Isaac L. Bleaman retweetledi

The more I think about this, the sadder this becomes.
This isn't a sukkah. It's not beneath an open sky and doesn't have palm-frond roofing. Those requirements are so basic to the sukkah that they're basically its definition.
This is a prop sukkah for a prop Judaism that's now being built out for political ends.
They have good reason to cling to this fakery, of course. Sukkot is one of Judaism's three great pilgrimage holidays. That's what "chag" means; its cognate in Arabic is "haj."
The pilgrimage, of course, is to the Temple in Jerusalem.
Sukkot is about the fragility of existence, but also about a sacred homecoming from the desert into a land of your own. A holiday timed to the harvest - one of the Torah's names for it, "chag ha'asif," "pilgrimage of the harvest" - in the agricultural cycle of the land.
Of this land.
Even those images of fruit and harvest are the "seven species" native to and symbolic of this land.
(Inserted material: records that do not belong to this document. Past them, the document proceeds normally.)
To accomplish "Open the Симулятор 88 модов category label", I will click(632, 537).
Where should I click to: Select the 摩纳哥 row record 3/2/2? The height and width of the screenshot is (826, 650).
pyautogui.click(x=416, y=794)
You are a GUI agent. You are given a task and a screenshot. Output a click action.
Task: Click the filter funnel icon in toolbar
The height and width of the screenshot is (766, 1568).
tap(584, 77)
They are some of Judaism's oldest symbols, now handed over to an icon of a Palestinian child.
So this fake sukkah isn't really, as I first thought, a clumsy but earnest anti-Zionist return to Judaism, which in my view would be a good thing.
They can't use an actual sukkah, pray the actual prayers of the holiday or study the actual message and history of Sukkot, so they do this. They make props of it all, shrink Judaism down to a shoebox so they can hand it easily over to the other side.
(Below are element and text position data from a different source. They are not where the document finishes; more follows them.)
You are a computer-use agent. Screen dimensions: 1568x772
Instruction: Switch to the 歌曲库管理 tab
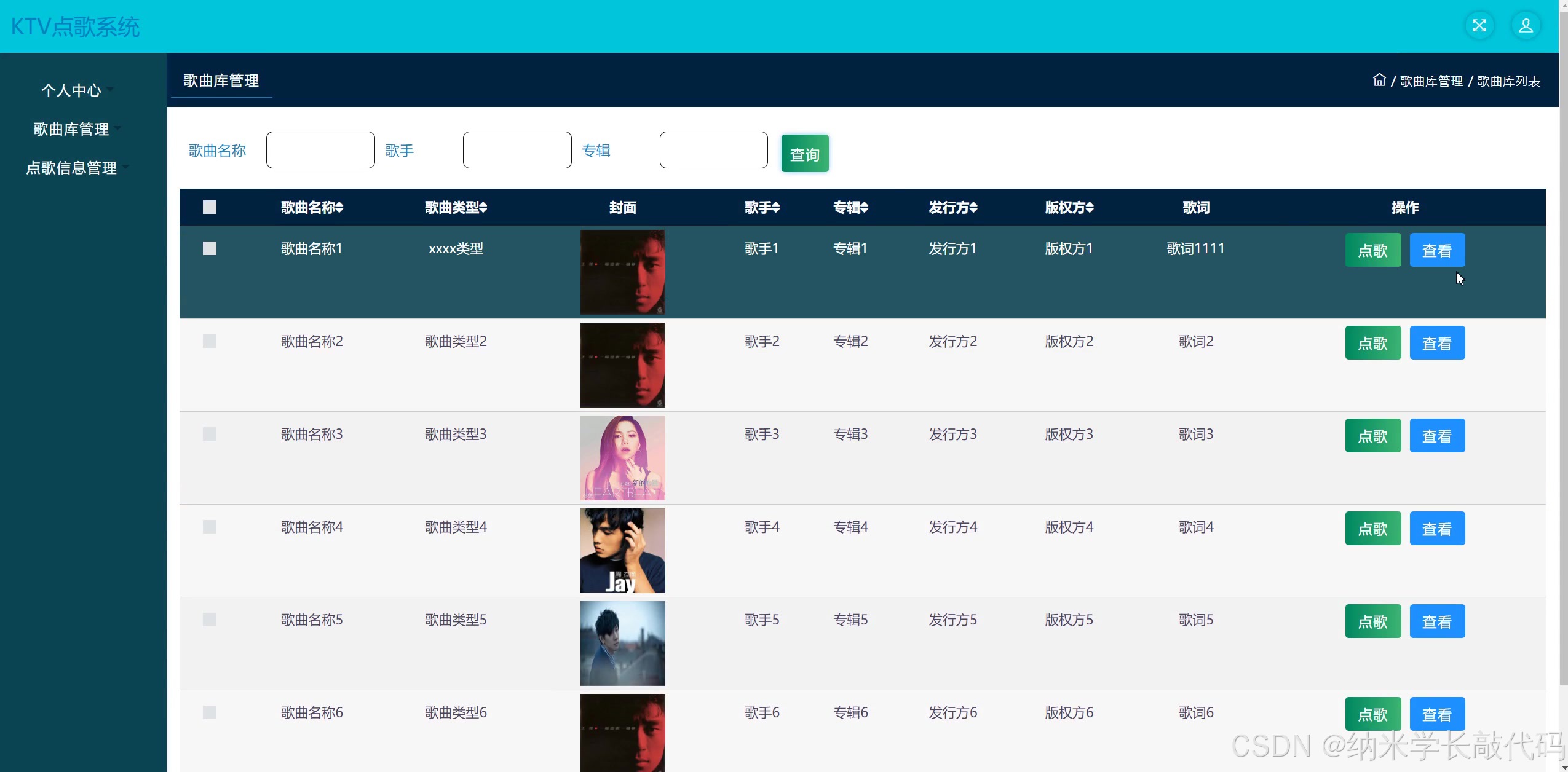pyautogui.click(x=220, y=81)
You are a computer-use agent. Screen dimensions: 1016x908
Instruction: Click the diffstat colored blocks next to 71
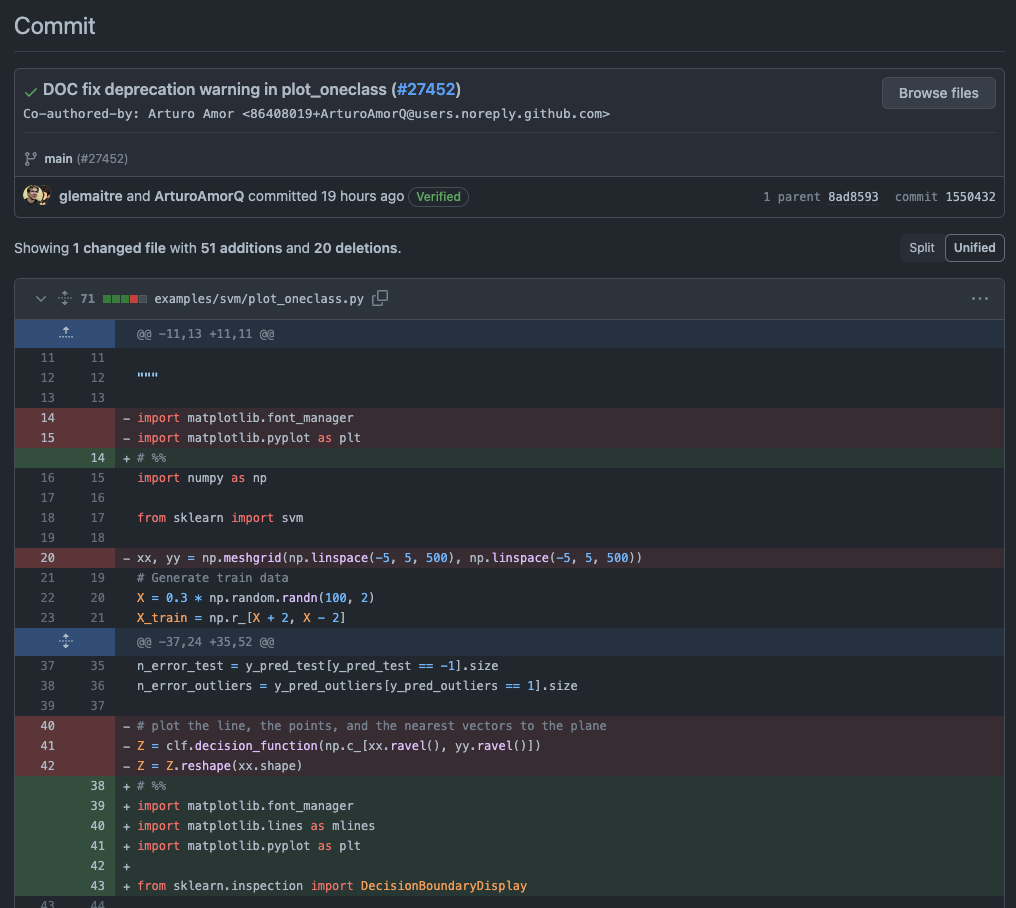click(x=127, y=297)
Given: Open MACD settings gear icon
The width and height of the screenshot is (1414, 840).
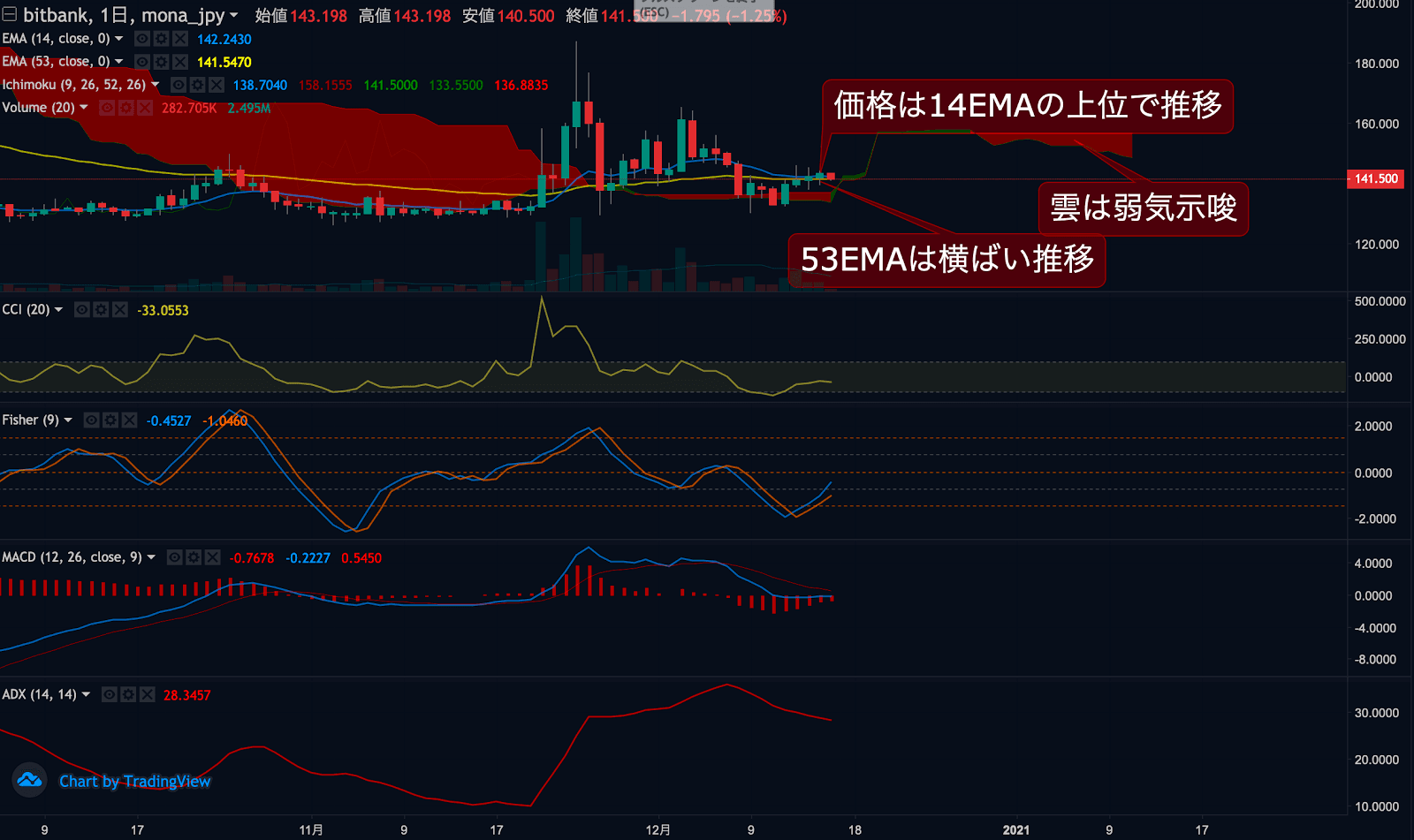Looking at the screenshot, I should click(x=194, y=557).
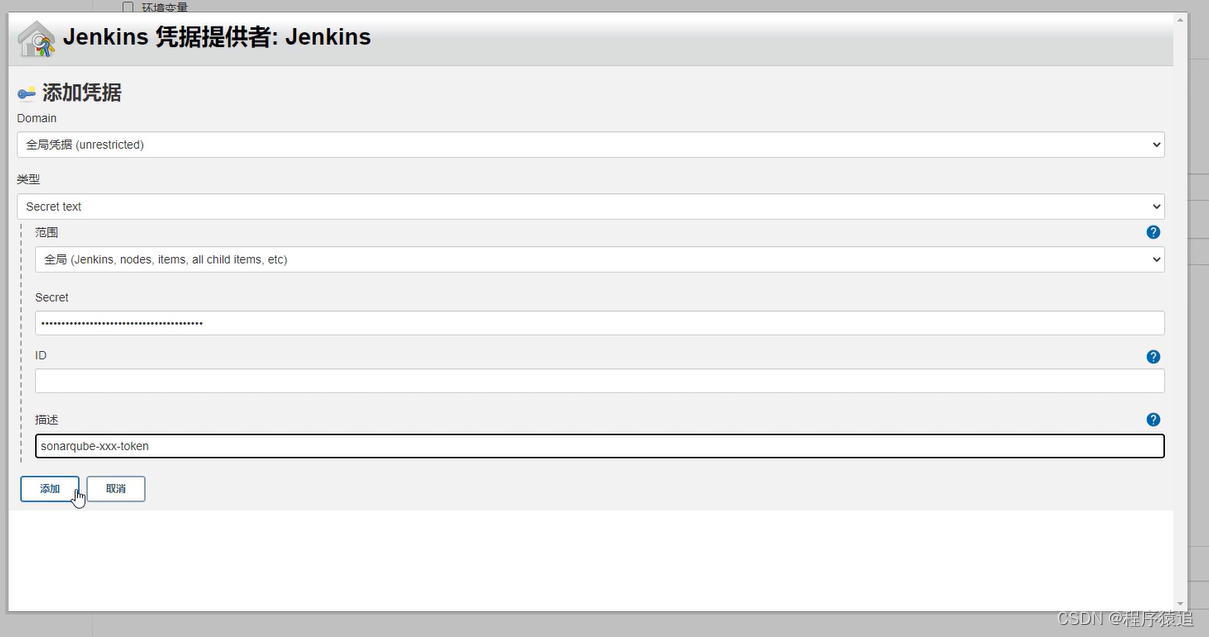
Task: Open the 范围 scope dropdown
Action: 599,260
Or put another way, this is the erasure of Judaism through the appropriation of its symbols and rituals, emptying them of their meaning and cultural and religious context, for the purpose of erasing the Jewish story at the heart of it - the story of refugees and homecoming and an ancient tradition of belonging, the beating heart of the Jewish experience and the Jewish bookshelf.
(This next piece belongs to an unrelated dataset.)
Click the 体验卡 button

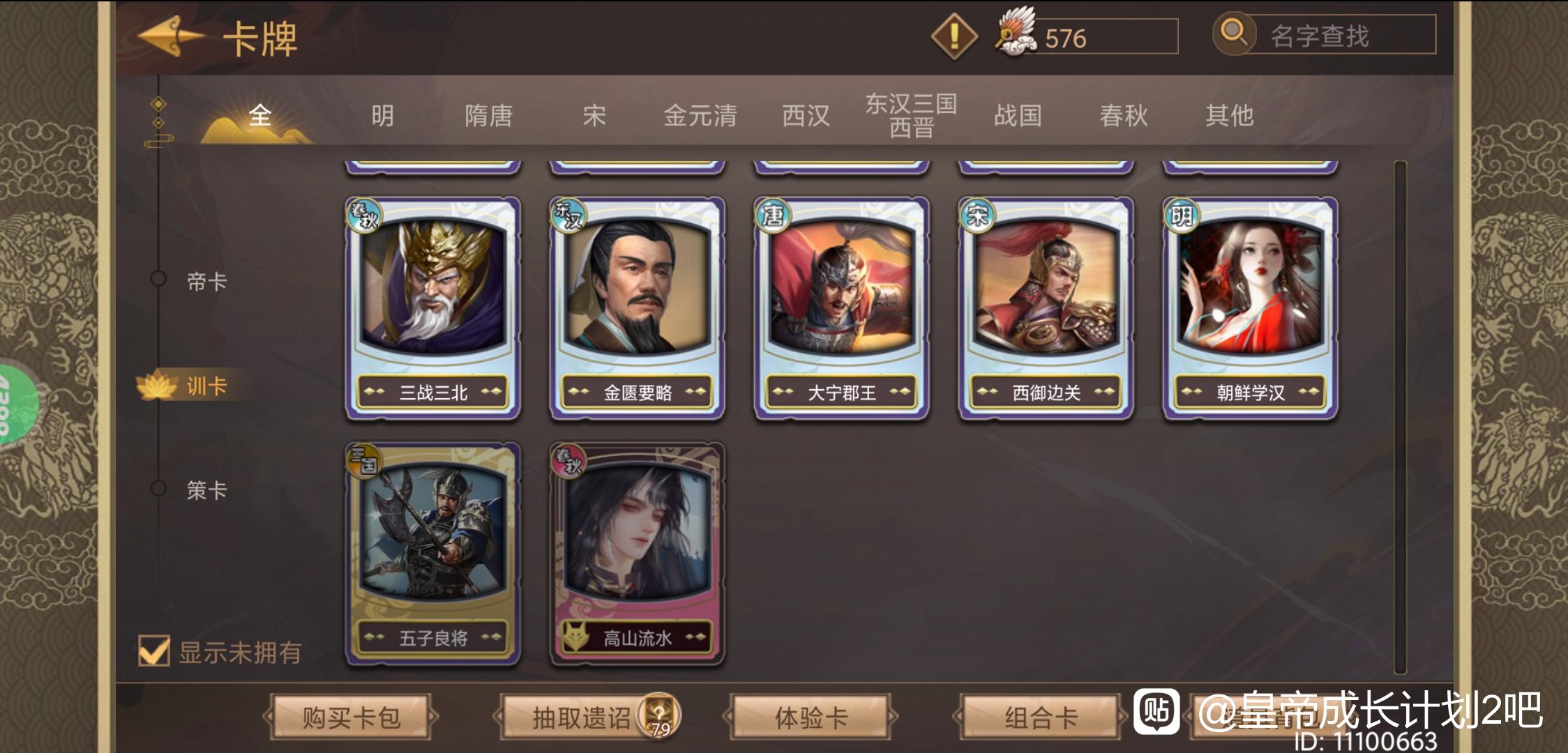[x=811, y=717]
This is Judaism gutted and eviscerated until it is no more than this emoji of a sukkah, so that real Judaism, that many-layered language of meaning and wisdom and history and faith beyond the tokenized rituals that is all these people really know, can't interfere with their politics.
If "cultural appropriation" is a kind of bigotry, how should we judge this erasure through propification?